By Mark Edward Nero
A UK-based transport union federation this week called the refusal of shore leave to seafarers on board Hanjin ships in Puget Sound and Southern California a denial of human rights.
The issue initially came up when a visit to the chartered vessel Hanjin Marine near the Port of Seattle by an International Transport Workers’ Federation (ITF) inspector to check on the crew’s welfare on Sept. 26 after they had waited three weeks for a berth.
The inspection revealed that, although the crew are being paid and there is two months’ food onboard, US Customs and Border Protection was refusing them shore leave.
“I phoned them several times and had others phone them but they still insisted that the crew was a possible threat to try and jump ship due to the Hanjin situation,” ITF inspector Jeff Engels explained. “ I countered with the fact that shore leave was a human right and that the seafarers should not be made to suffer due to the Hanjin situation. They still did not budge.”
“We understand that the last three Hanjin vessels that called in Southern California all had similar issues with shore leave. This is morally and legally unacceptable,” Paddy Crumlin, president and chair of the ITF dockworkers’ section said. “These are professional seafarers, working in a professional manner, carrying out all their tasks responsibly, and hoping that the situation with Hanjin will be rectified without the loss of jobs. Denying them an escape from their work environment is an abuse of humanity. The CBP needs to reconsider and fix this problem now.”

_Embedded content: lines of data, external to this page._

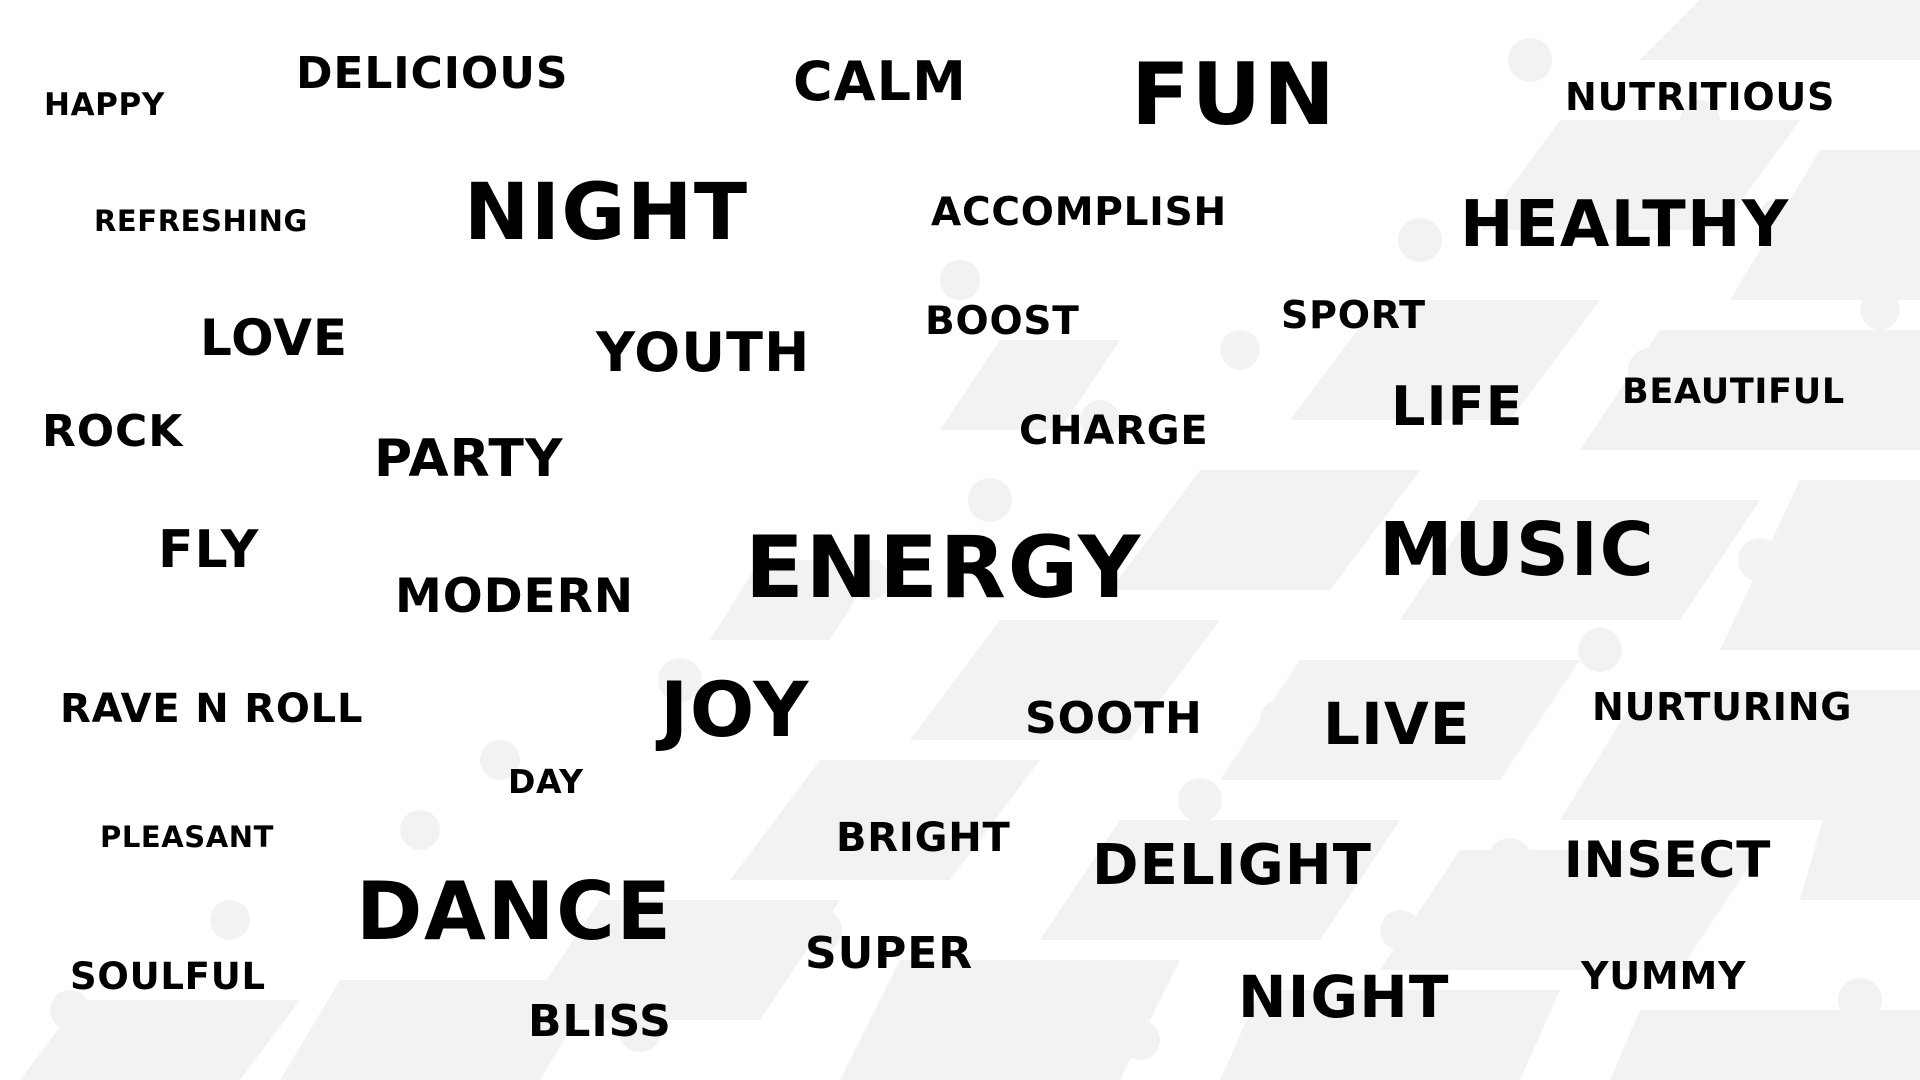 The image size is (1920, 1080). I want to click on word-happy: HAPPY, so click(104, 105).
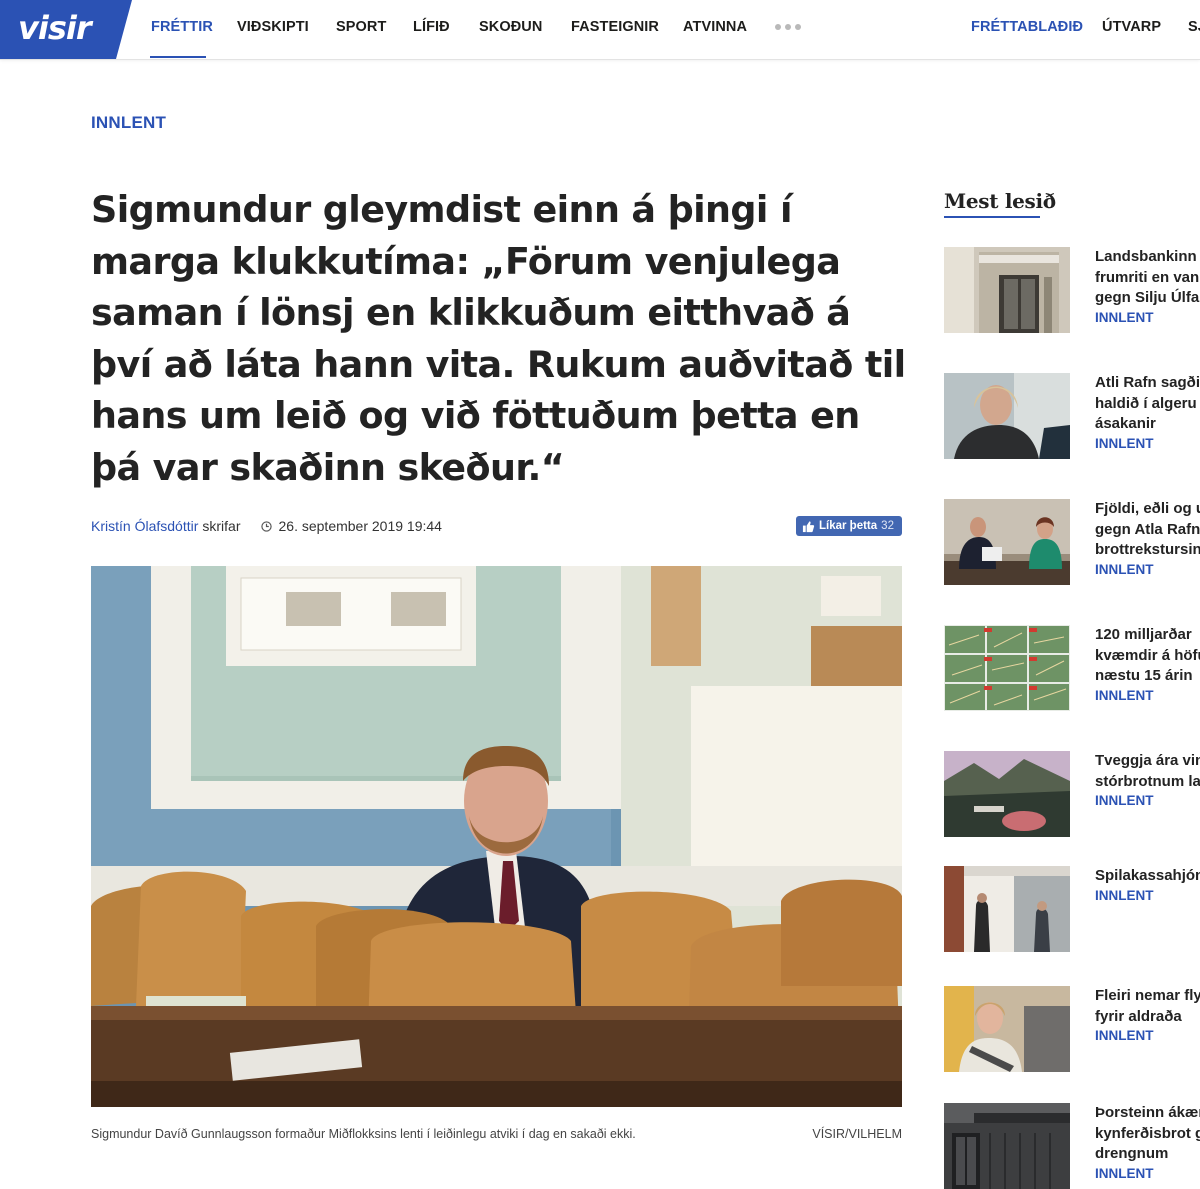 This screenshot has height=1189, width=1200. What do you see at coordinates (1000, 201) in the screenshot?
I see `most-read-title: Mest lesið` at bounding box center [1000, 201].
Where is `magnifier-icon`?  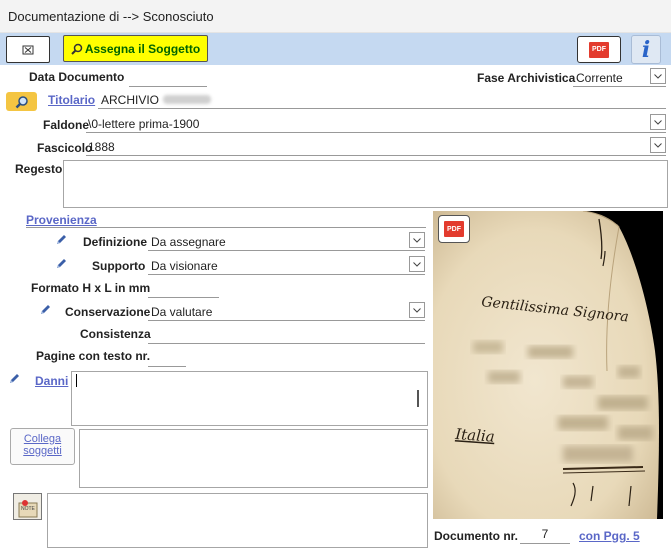 magnifier-icon is located at coordinates (77, 49).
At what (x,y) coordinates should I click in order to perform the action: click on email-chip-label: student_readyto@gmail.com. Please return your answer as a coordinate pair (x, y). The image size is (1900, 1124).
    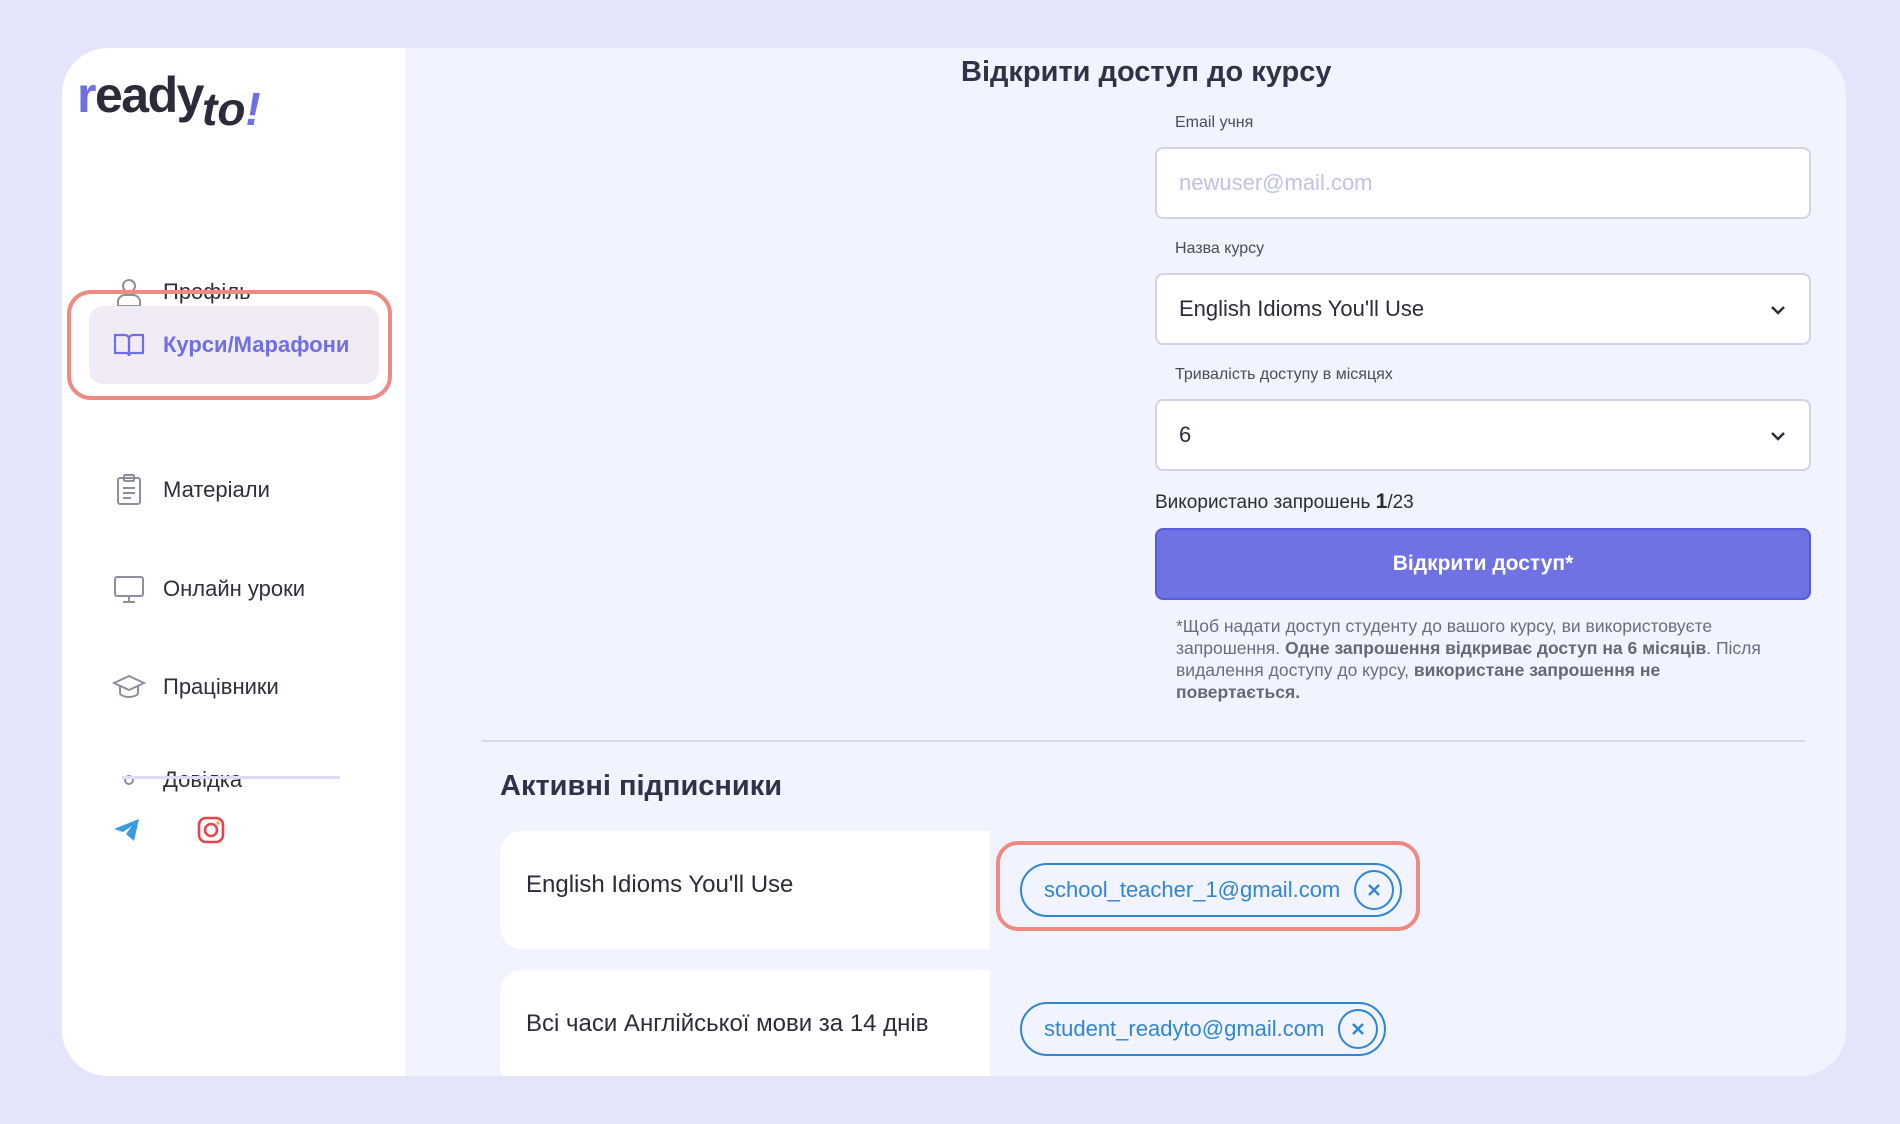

The ITF says it has had its inspectors visit Hanjin ships, unasked, in many countries, and that so far crews are being paid, hoping to retain their jobs, and are in good spirits.
“The only serious exception to this is in the USA where those crews are being refused their legal right to shore leave while in possession of a bona fide visa,” ITF seafarers’ section chair Dave Heindel said. “It is an additional stress at a stressful time, and frankly it’s indefensible.”
For it’s part, Customs issued a statement explaining that its officers have discretionary authority to determine if a foreign national crew member meets all admissibility requirements, including their intent to return to the vessel.
Crewmembers who are foreign nationals are typically granted special permission to disembark vessels in situations such as this, under Customs supervision for exigent circumstances, such as to seek medical attention, according to the statement.
“CBP closely monitors these situations, and vessels are authorized to receive supplies. CBP officers regularly conduct crew checks for humanitarian reasons,” the statement read in part. “CBP’s front-line employees perform their duties with professionalism and are mindful of the humanitarian aspects in their mission. CBP regularly meets with vessel captains and vessel owners to discuss current regulations and issues.”